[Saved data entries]
>>>>
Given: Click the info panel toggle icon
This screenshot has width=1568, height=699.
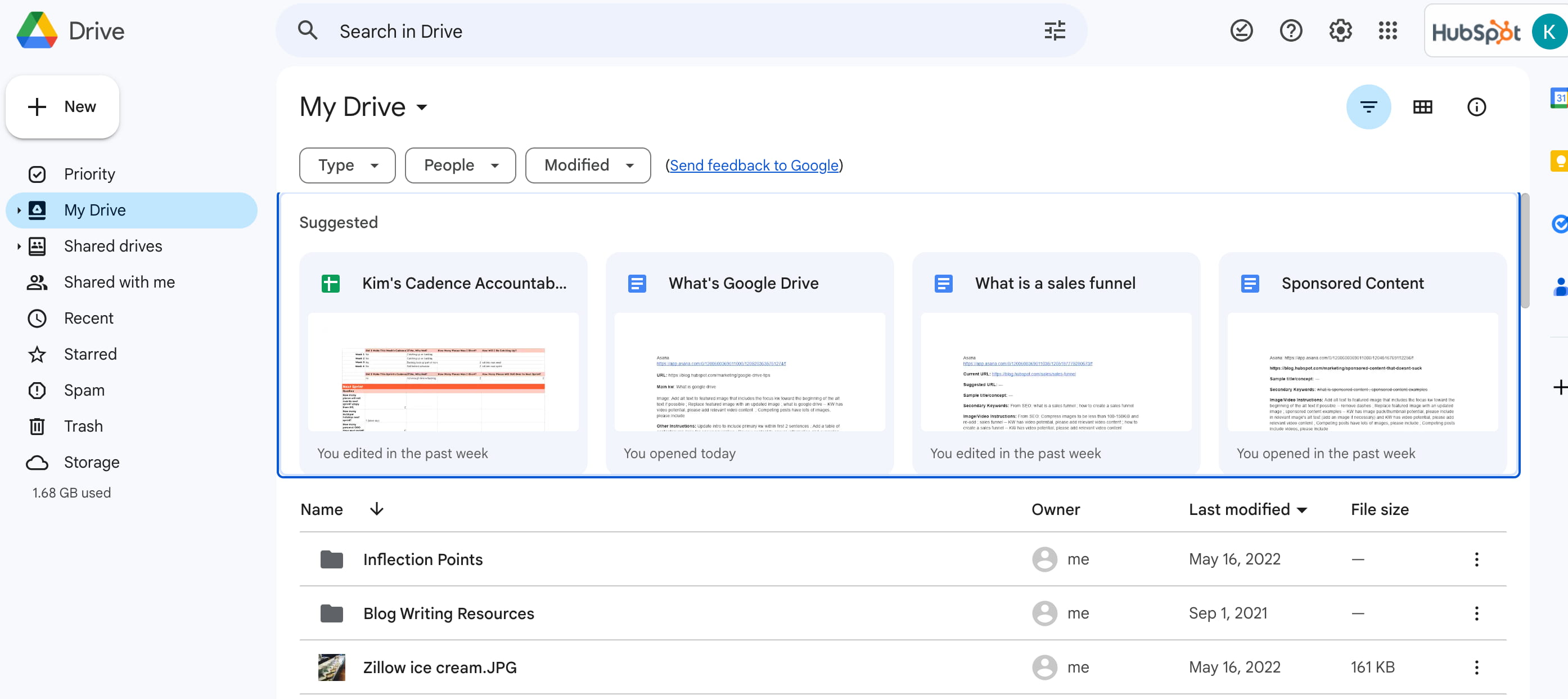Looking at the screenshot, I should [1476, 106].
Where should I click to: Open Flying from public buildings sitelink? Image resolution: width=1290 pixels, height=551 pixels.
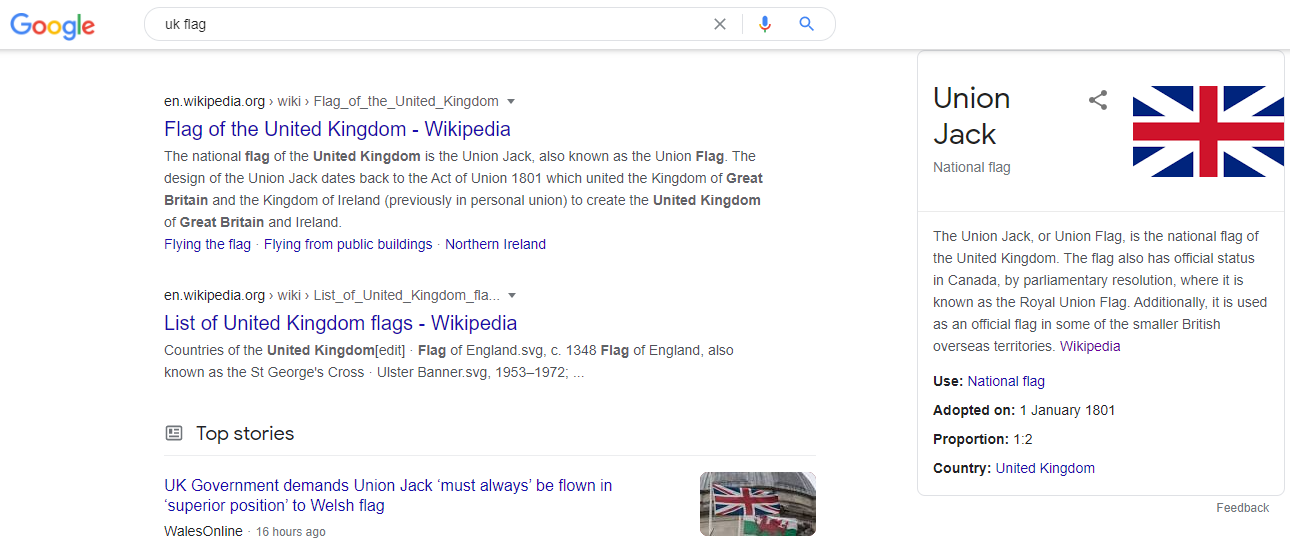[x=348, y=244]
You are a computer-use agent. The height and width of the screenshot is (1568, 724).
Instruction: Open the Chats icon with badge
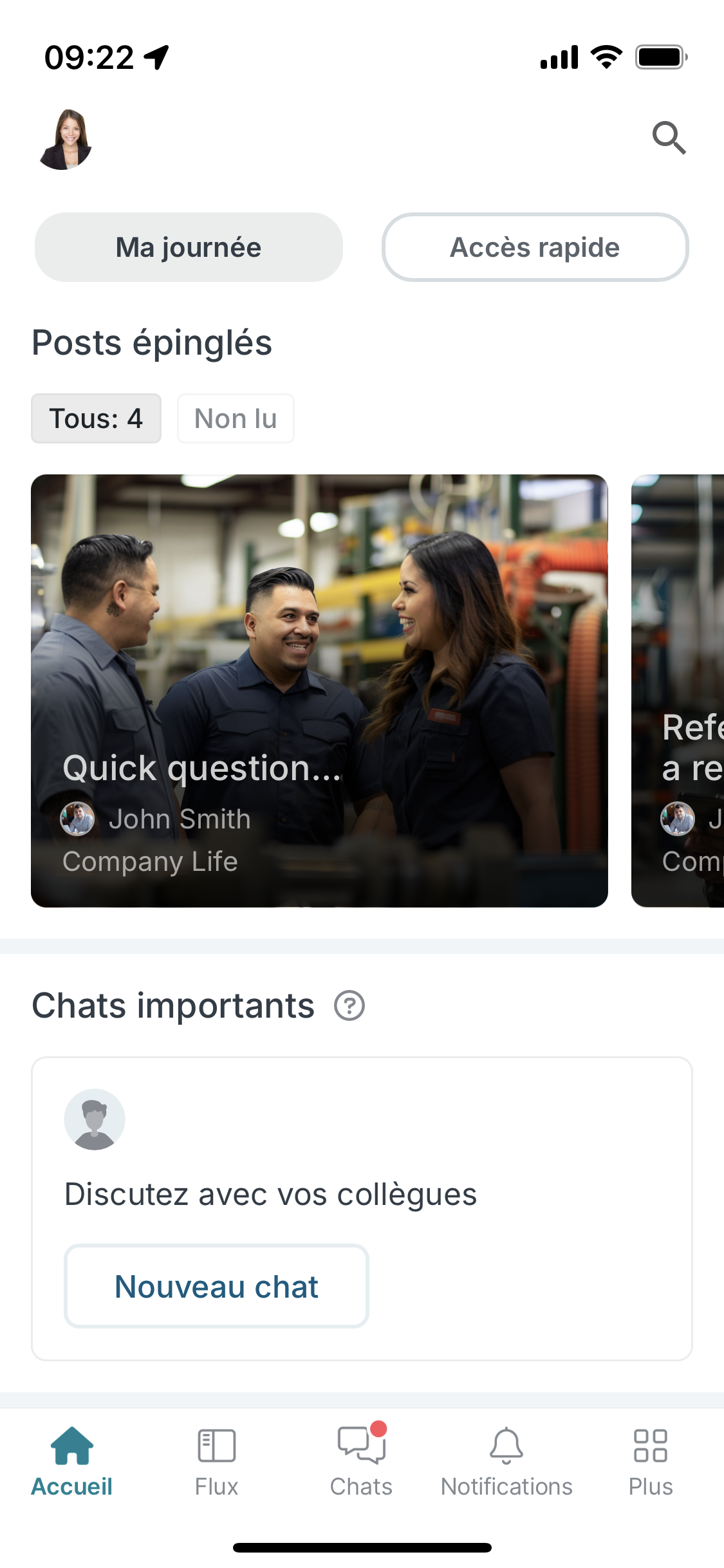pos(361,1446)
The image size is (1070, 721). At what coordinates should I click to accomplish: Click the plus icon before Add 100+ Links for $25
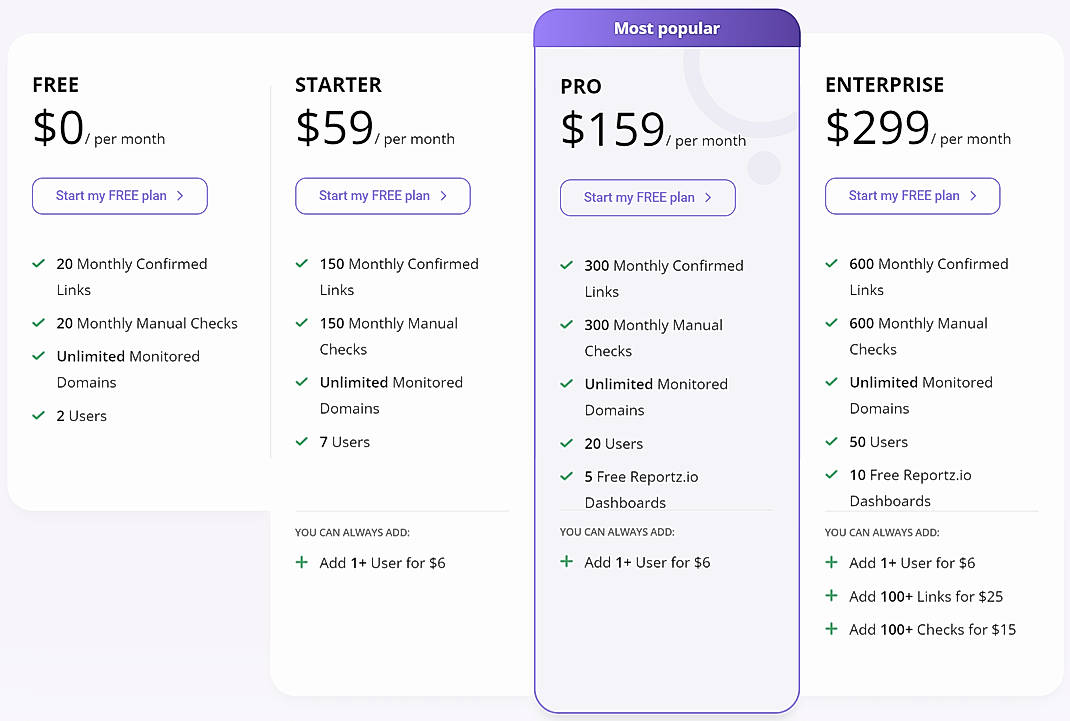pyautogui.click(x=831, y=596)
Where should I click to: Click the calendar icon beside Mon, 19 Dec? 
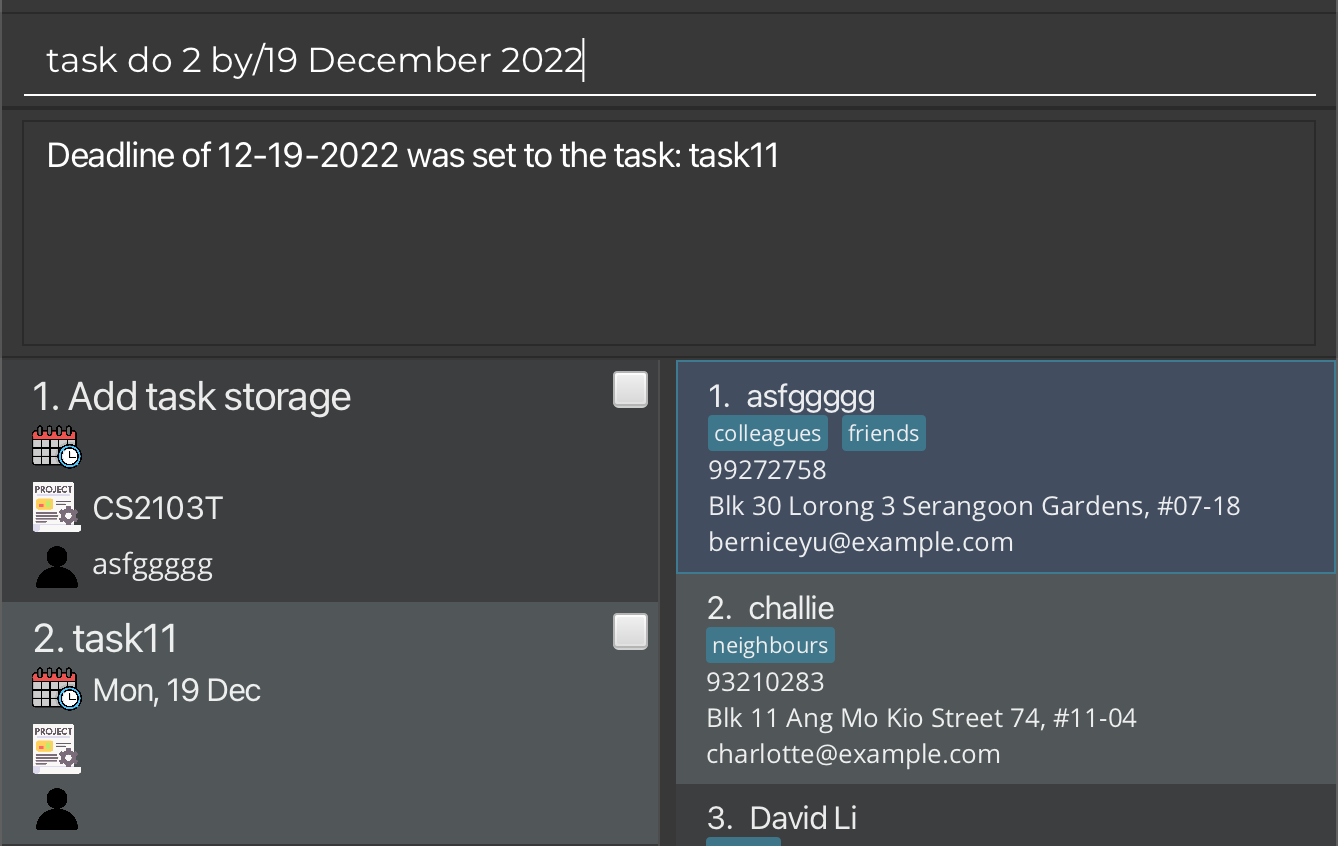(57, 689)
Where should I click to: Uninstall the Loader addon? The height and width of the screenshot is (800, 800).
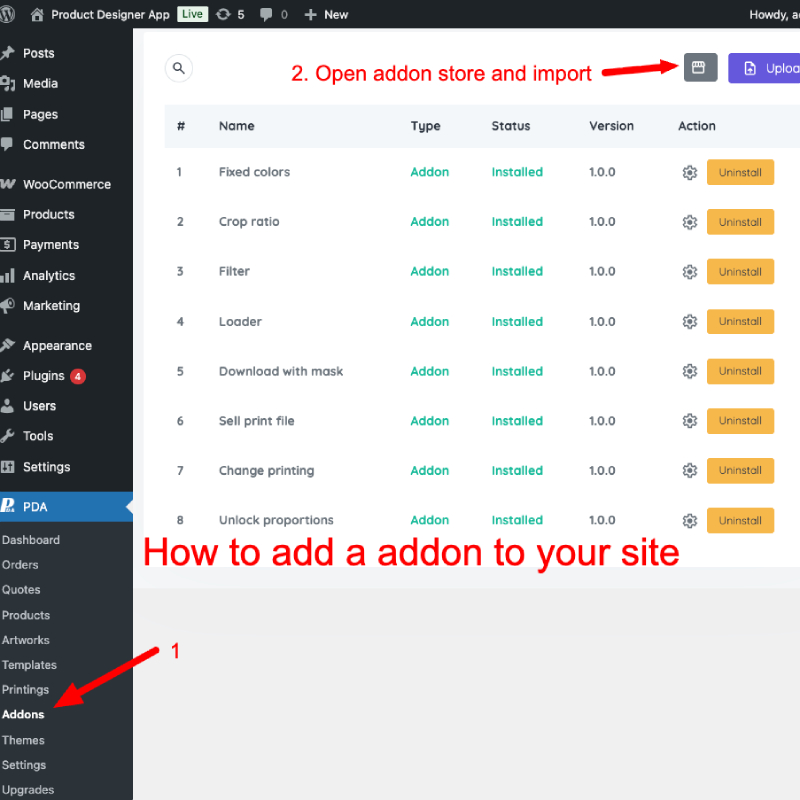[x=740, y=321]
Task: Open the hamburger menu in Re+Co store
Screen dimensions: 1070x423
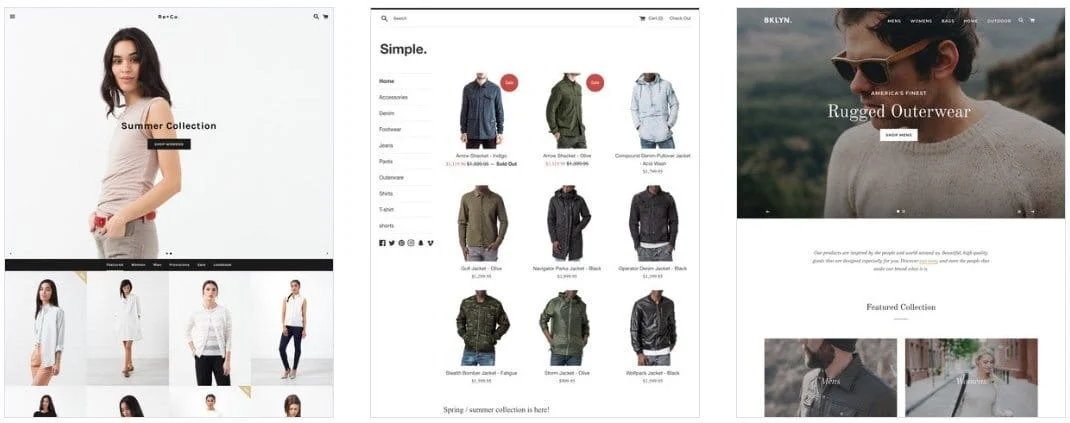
<<<<
The records above must be output exactly, except for the pictures.

Given: Click the info panel toggle icon
This screenshot has width=1568, height=699.
Looking at the screenshot, I should [1476, 106].
Where should I click to: Open Flying from public buildings sitelink? Image resolution: width=1290 pixels, height=551 pixels.
[x=348, y=244]
You are a computer-use agent. The height and width of the screenshot is (1568, 724).
Instruction: Open the Chats icon with badge
pos(361,1446)
The image size is (1070, 721). At what coordinates should I click to accomplish: Click the plus icon before Add 100+ Links for $25
pyautogui.click(x=831, y=596)
Where should I click to: Click the calendar icon beside Mon, 19 Dec? 
(57, 689)
Where should I click to: Uninstall the Loader addon? The height and width of the screenshot is (800, 800).
[x=740, y=321]
Task: Open the hamburger menu in Re+Co store
Screen dimensions: 1070x423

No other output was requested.